### Task item
Give back each line of the material that contains the word "dimensions".

### Data to examine
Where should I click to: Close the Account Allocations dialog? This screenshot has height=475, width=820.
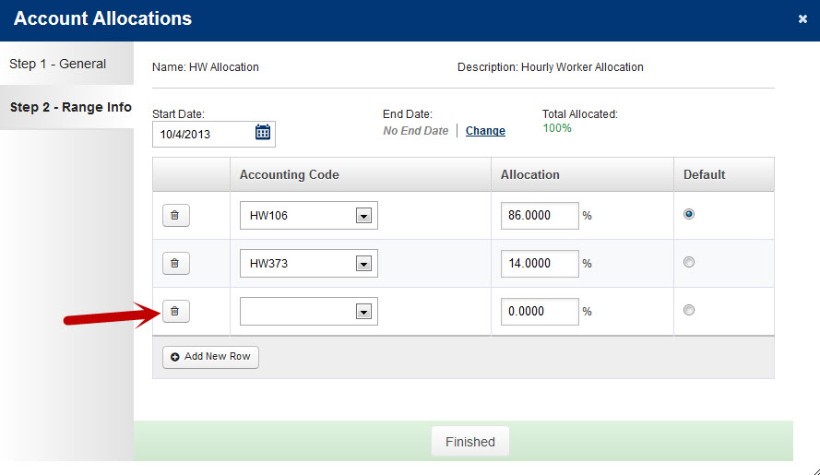802,18
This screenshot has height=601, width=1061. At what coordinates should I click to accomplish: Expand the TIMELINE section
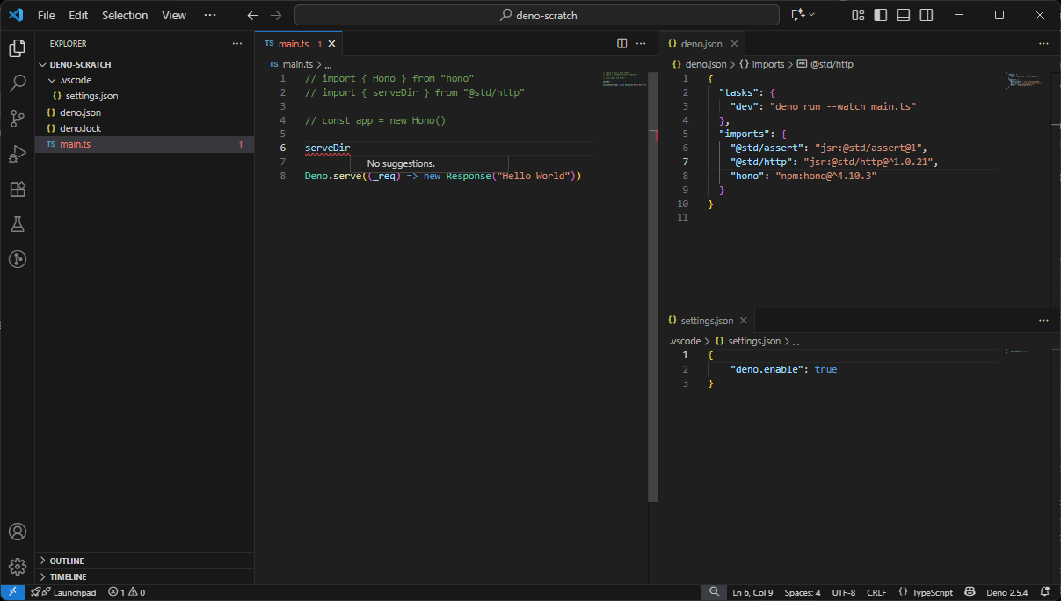[x=68, y=576]
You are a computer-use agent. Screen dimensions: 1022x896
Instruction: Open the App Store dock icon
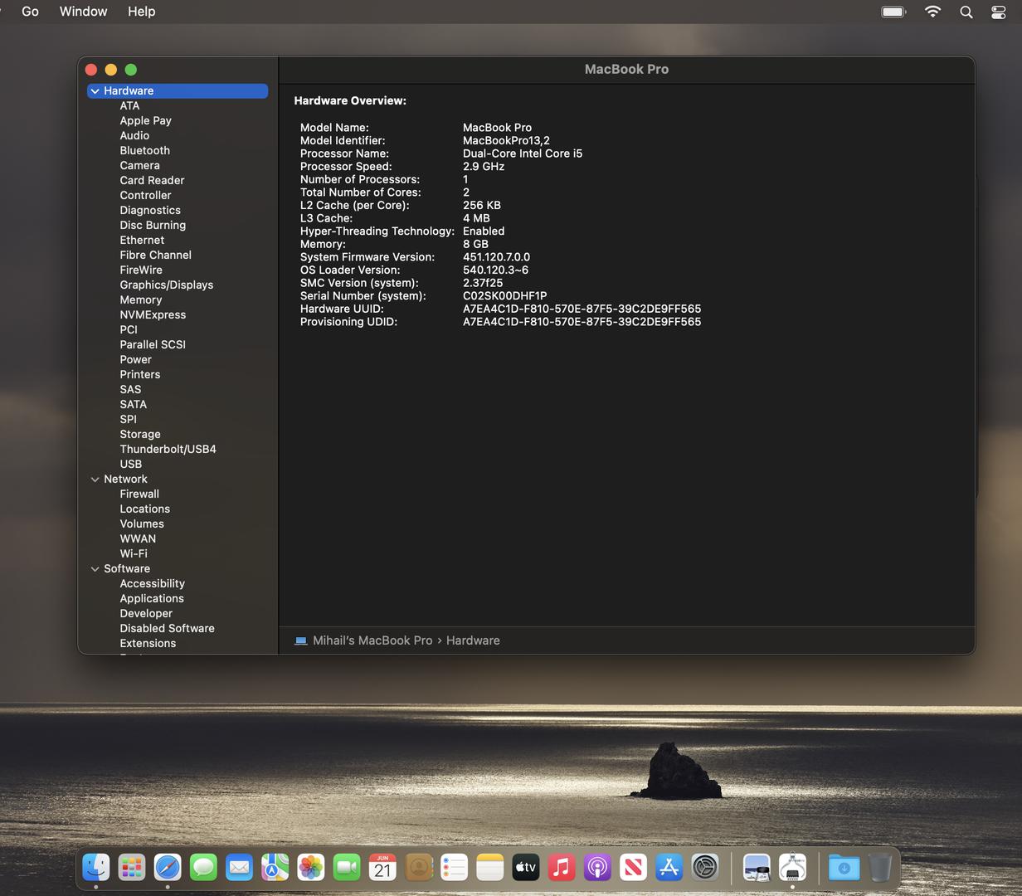click(x=669, y=868)
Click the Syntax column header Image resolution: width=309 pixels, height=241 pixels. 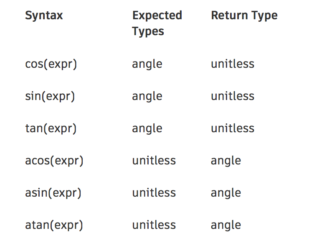tap(44, 16)
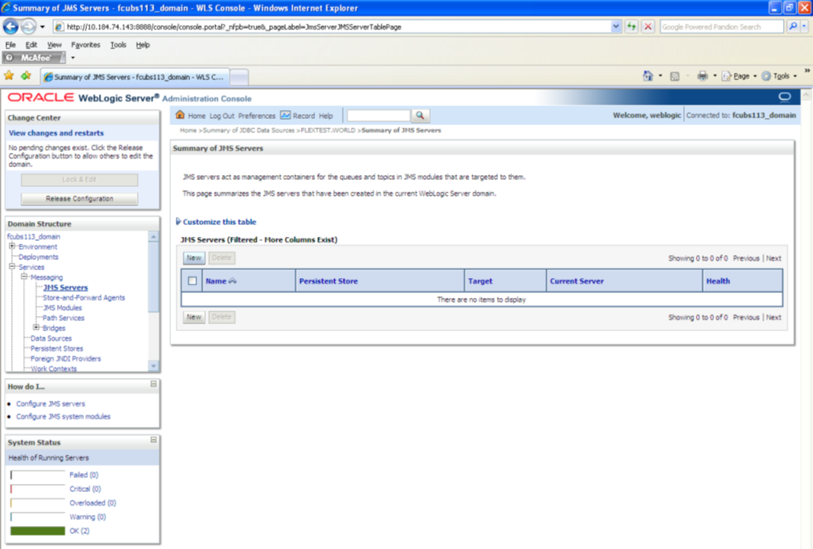Open the Favorites menu
This screenshot has height=549, width=813.
click(x=85, y=44)
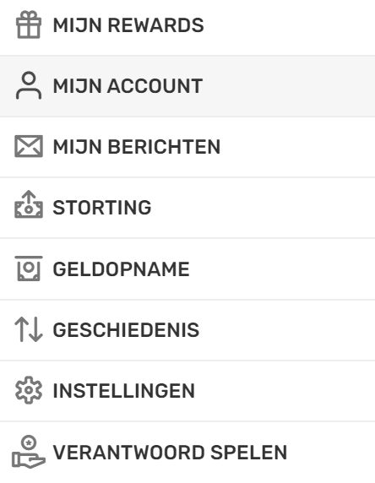Click blank area right of GELDOPNAME

tap(280, 269)
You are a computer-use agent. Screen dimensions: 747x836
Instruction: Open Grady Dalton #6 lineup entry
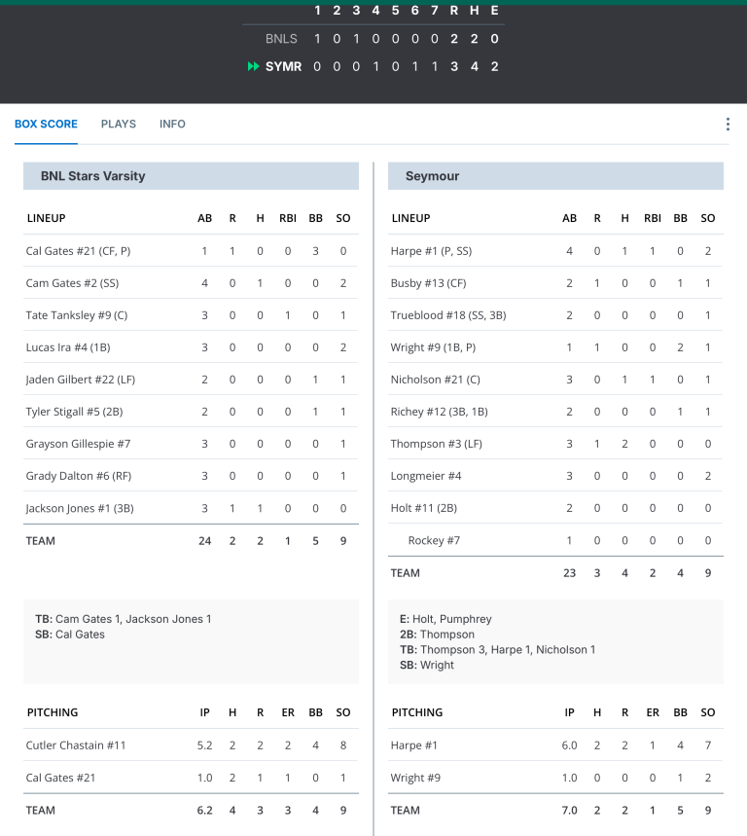pos(74,476)
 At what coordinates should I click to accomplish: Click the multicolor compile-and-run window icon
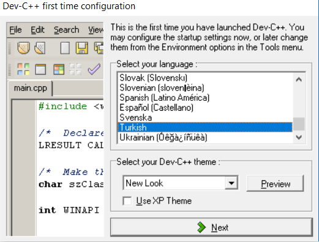59,69
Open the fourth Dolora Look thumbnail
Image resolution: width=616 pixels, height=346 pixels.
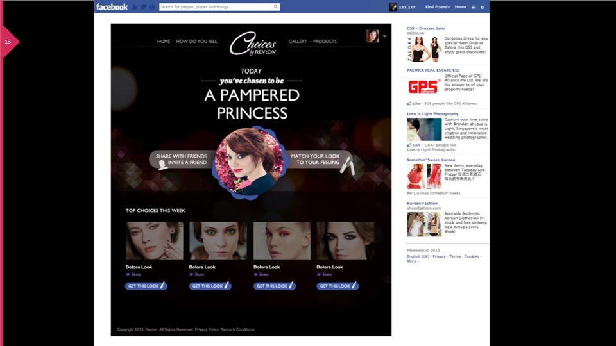click(x=345, y=241)
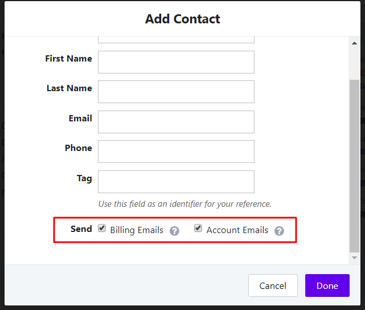This screenshot has height=310, width=365.
Task: Click the Billing Emails label text
Action: (x=137, y=230)
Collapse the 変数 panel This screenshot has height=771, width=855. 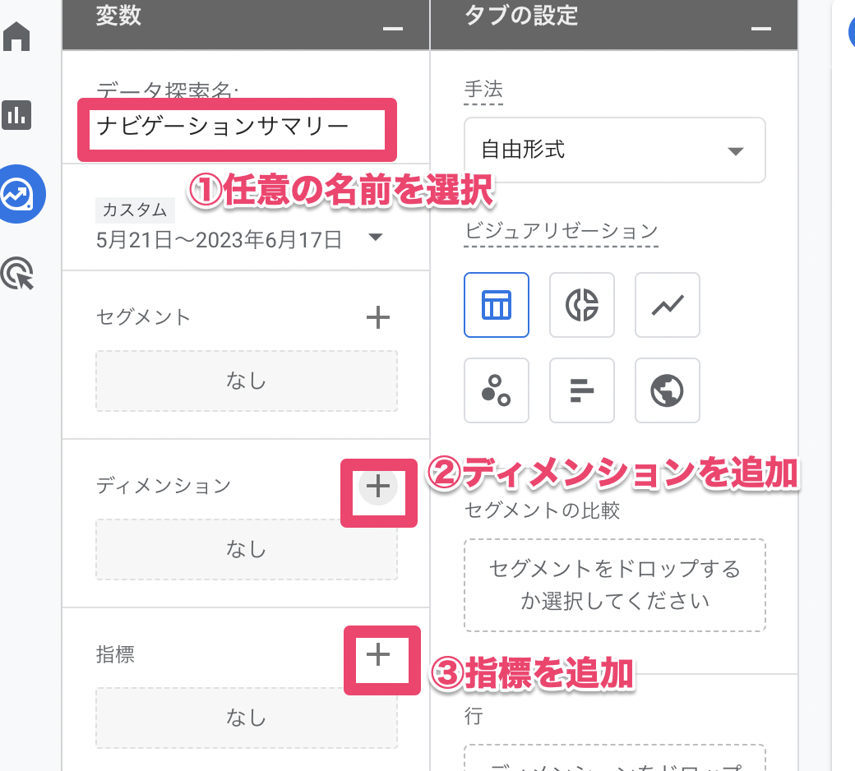[393, 28]
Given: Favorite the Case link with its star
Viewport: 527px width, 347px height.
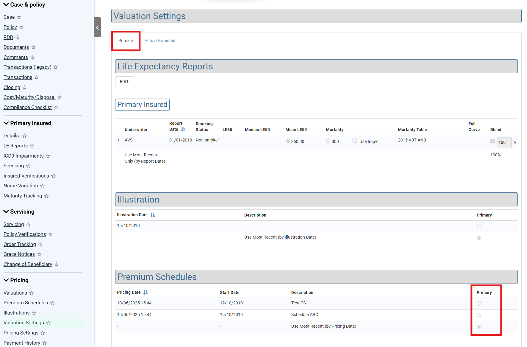Looking at the screenshot, I should point(19,17).
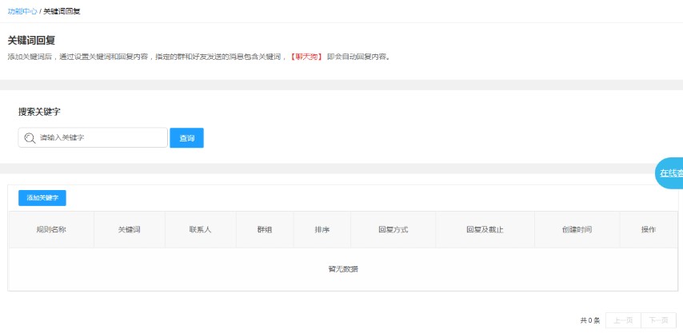
Task: Open the 在线客服 floating chat bubble
Action: tap(670, 173)
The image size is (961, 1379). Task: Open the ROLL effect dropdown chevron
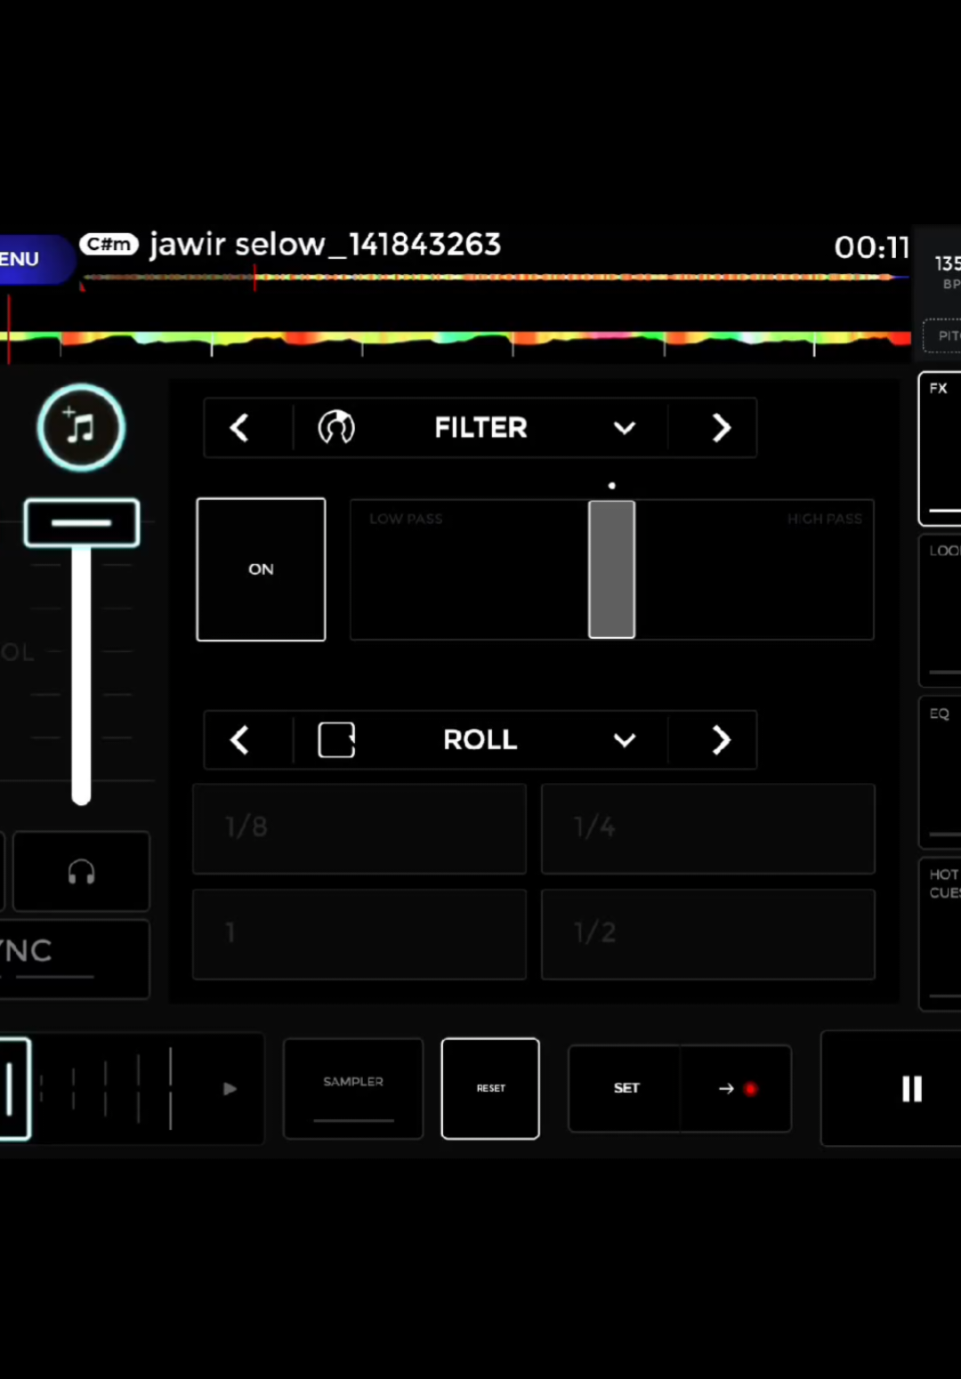[x=624, y=739]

### Written answer
You are a computer-use agent. Screen dimensions: 1022x896
You are a computer-use agent. Screen dimensions: 747x836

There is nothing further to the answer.